Nunca había visto el amanecer a cientos de metros sobre el Atlántico. Mi horario biológico no lograba entender por qué veía los rayos del sol, si mi reloj apenas marcaba las dos y media. Tal vez inconscientemente por eso no pude dormir en todo el vuelo, porque quería ver el inicio del día en que mi vida cambiaría. Ese amanecer fue la primera señal de que me aguardaba un universo de sorpresas.

Apenas llegué del aeropuerto de Madrid, Ana ya me estaba esperando. Cruzamos un laberinto de escaleras eléctricas y bandas de metal, cargando el equipaje y topándonos con gente diferente: más blanca, más alta, más seria. Tomamos el metro para llegar a la estación de tren, y al subir al vagón, nos encaminamos finalmente a nuestro objetivo: San Sebastián. Hasta entonces logré conciliar el sueño.

Llegamos de noche, el frío me cortaba las manos y la cara. Tocamos el timbre y esperamos. Me invadía la emoción de conocer a mis compañeros, y de recorrer la casa en la que pasaría los próximos 6 meses. El salón, los ventanales, la decoración, todo superó mis expectativas. Y mis nuevos vecinos nos recibieron con un abrazo y una gran sonrisa. Dejamos nuestras cosas y fuimos a comprar pizza. Fue la primera cena que tuvimos juntos.

Al día siguiente nos levantamos temprano para ir a la universidad. Debíamos llevar abrigos y bufandas para soportar las bajas temperaturas. Íbamos vestidos acordes al resto de los transeúntes. Tomamos la calle paralela al río, y entramos a la escuela para encontramos con los otros estudiantes de intercambio o “erasmus”, como nos dicen aquí.

Los siguientes días nos dedicamos a reconocer la ciudad, con todo el encanto de sus edificios, sus calles perfectamente adaptadas al paso de los peatones y las bicicletas, su playa, su río, su aire frío. Al mismo tiempo nos vamos adaptando a la convivencia dentro de la casa, a compartir los espacios y los deberes, a conocernos mejor.
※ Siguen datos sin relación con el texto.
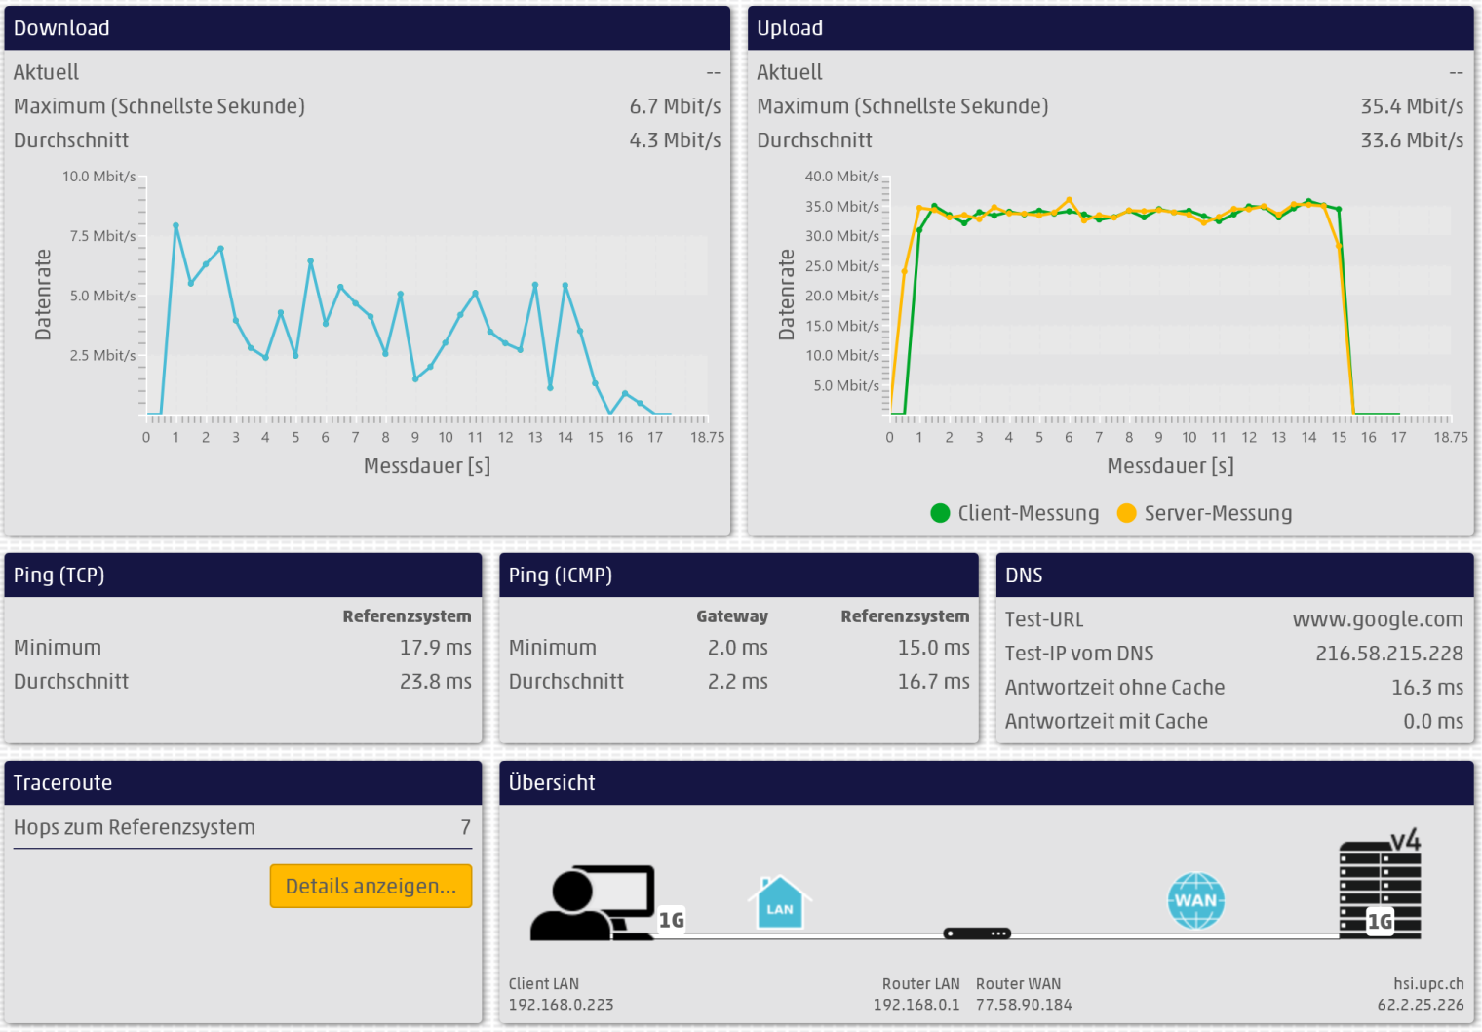Click the v4 server rack icon
Viewport: 1482px width, 1032px height.
coord(1379,886)
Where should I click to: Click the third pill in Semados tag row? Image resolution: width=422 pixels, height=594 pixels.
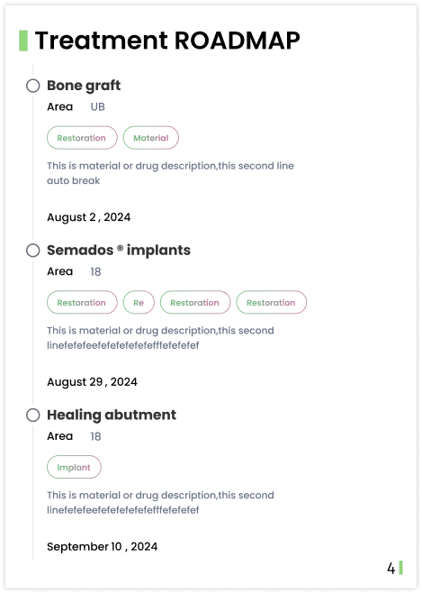tap(195, 303)

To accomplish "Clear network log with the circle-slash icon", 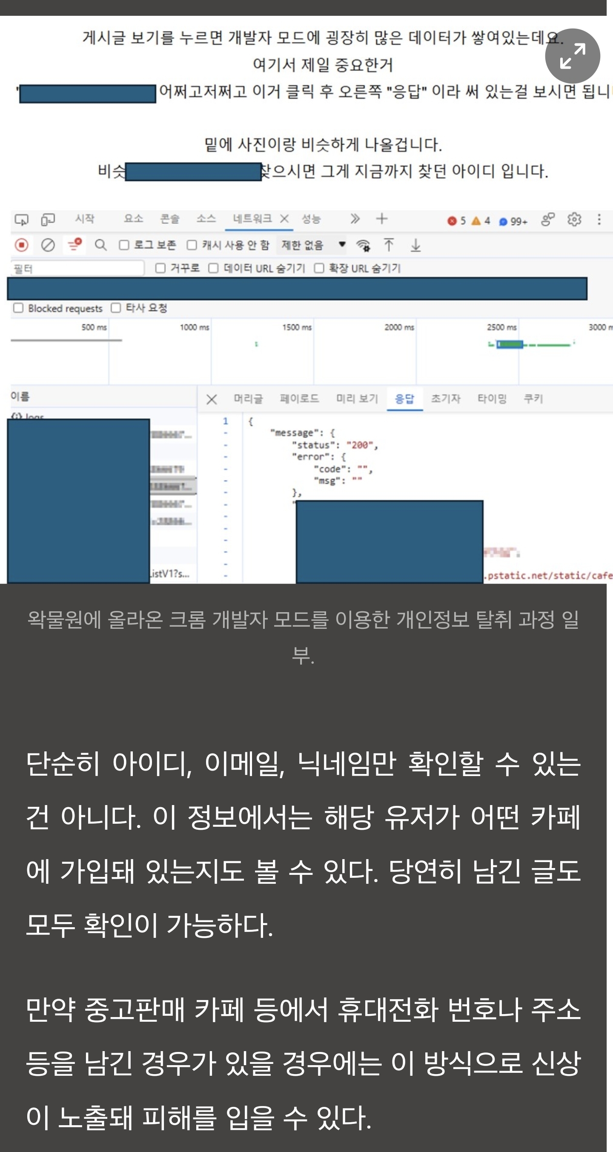I will click(48, 245).
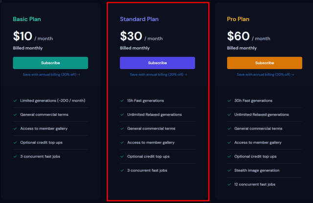The image size is (313, 203).
Task: Click Pro Plan's General commercial terms feature
Action: pyautogui.click(x=258, y=129)
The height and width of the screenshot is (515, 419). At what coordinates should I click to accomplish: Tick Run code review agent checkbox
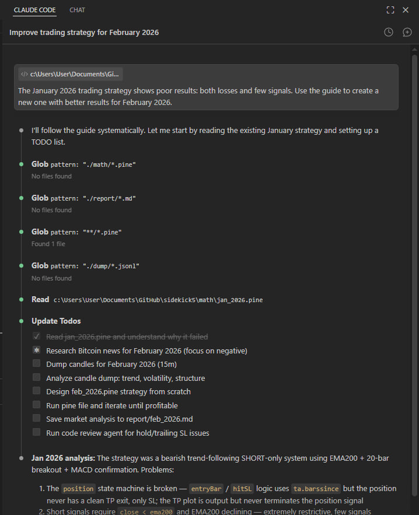(x=36, y=433)
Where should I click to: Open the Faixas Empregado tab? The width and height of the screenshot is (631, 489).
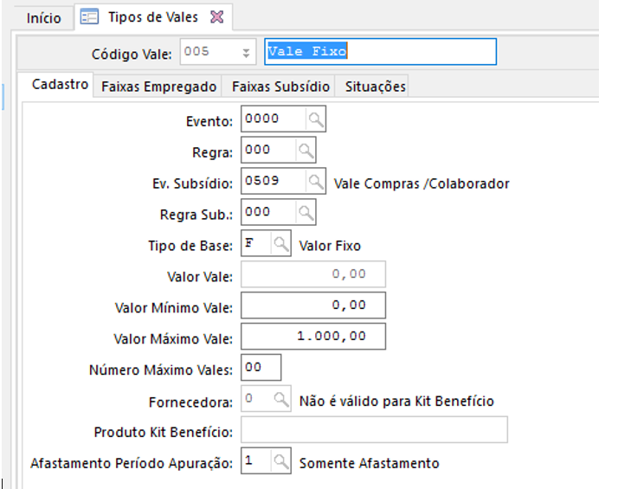pyautogui.click(x=158, y=87)
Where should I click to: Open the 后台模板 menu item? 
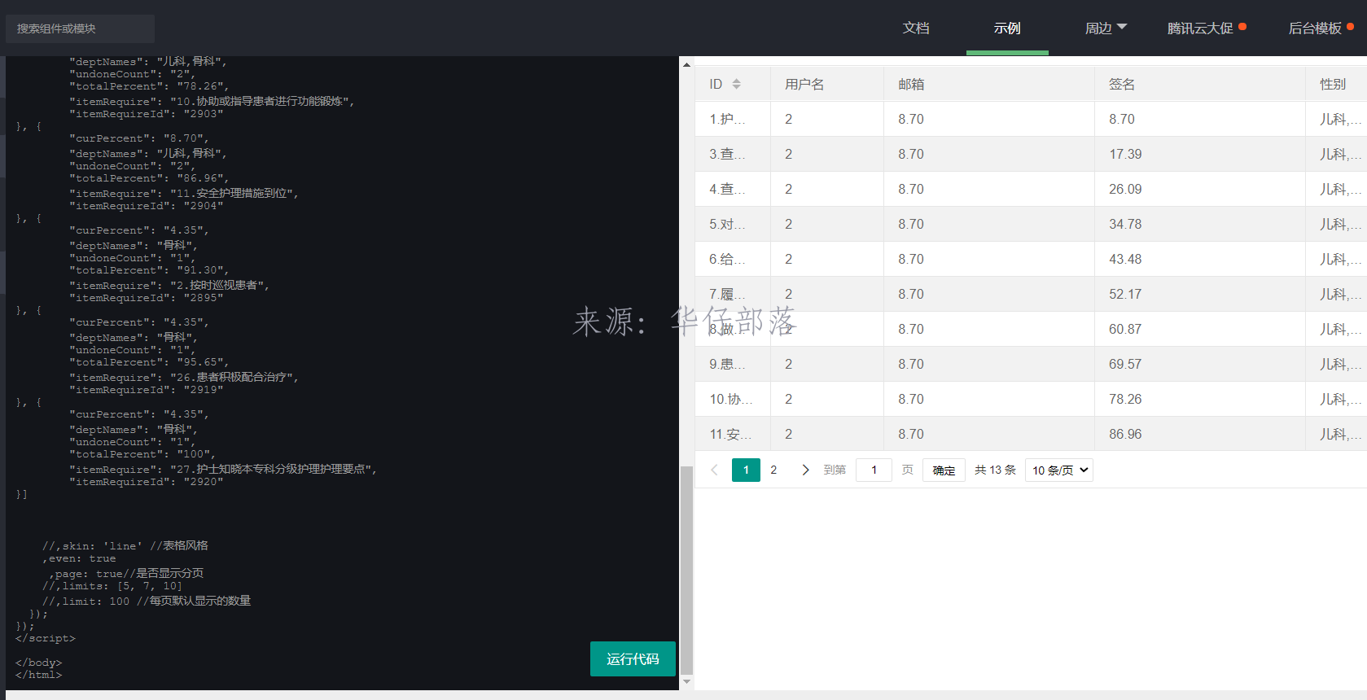tap(1314, 28)
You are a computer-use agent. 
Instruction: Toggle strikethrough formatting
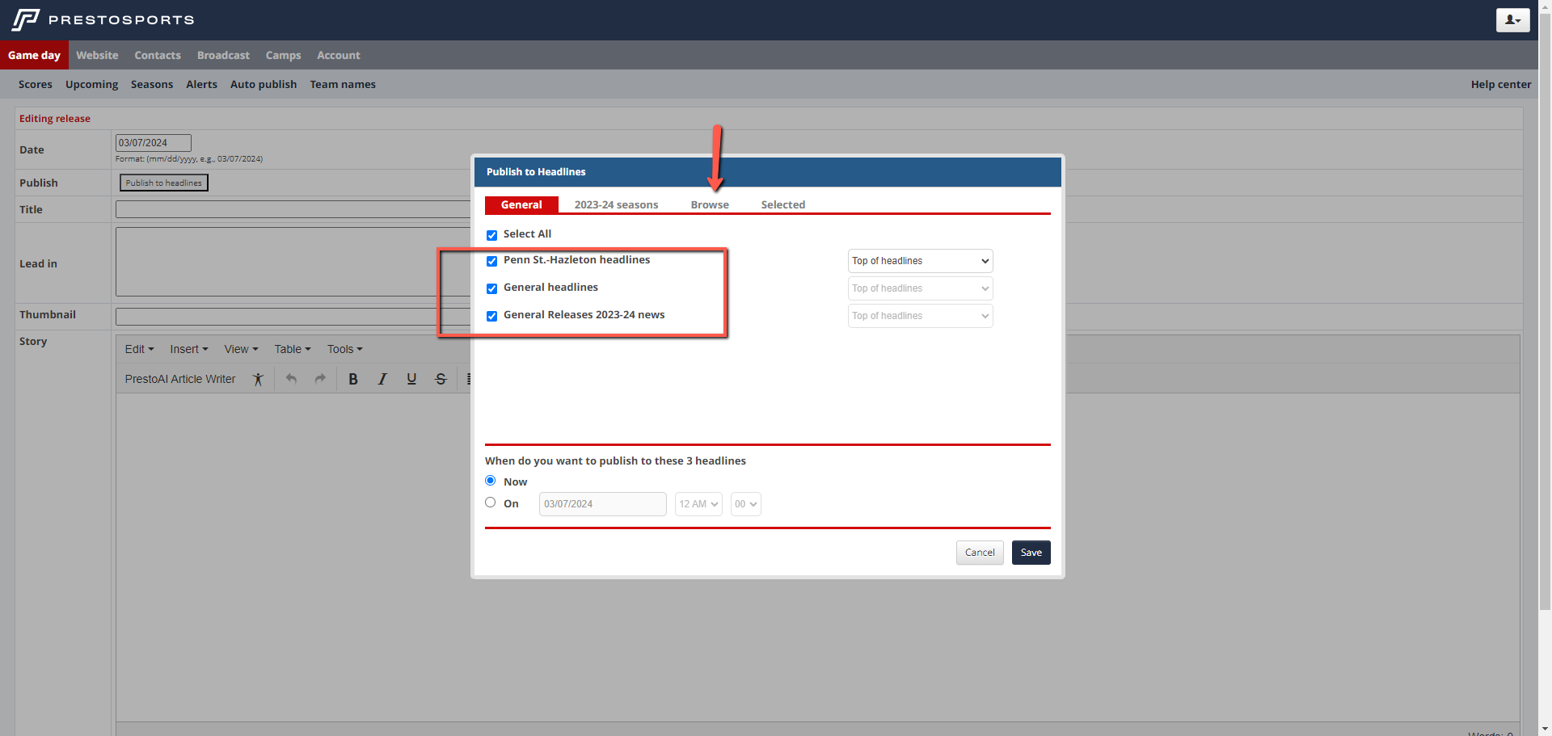[441, 379]

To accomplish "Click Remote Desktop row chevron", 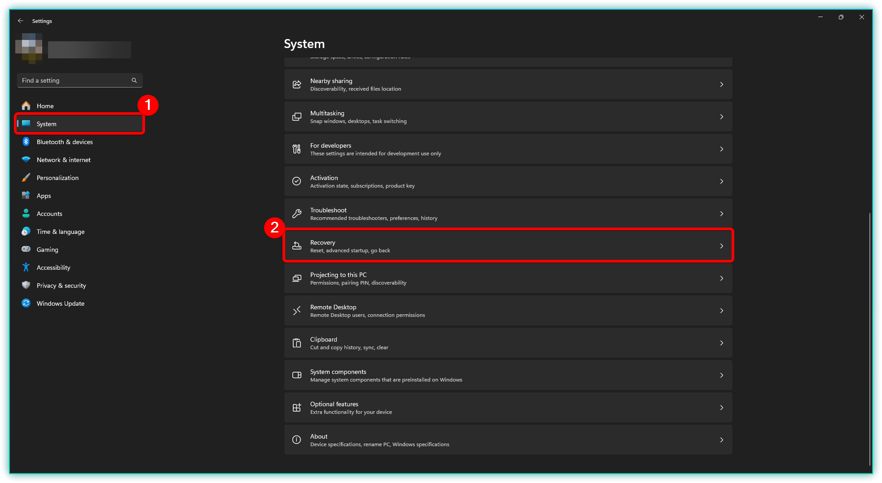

Por supuesto que se extraña todo aquello que dejamos atrás. Pero se recuerda con alegría, como un mundo que estará ahí, esperando nuestro regreso, y que ahora abre paso a la experiencia que nos hará madurar y ampliar nuestros sentidos. Guadalajara llueve y llora, pero llora de alegría por nosotros, que empezamos con el pie derecho nuestra vida en San Sebastián.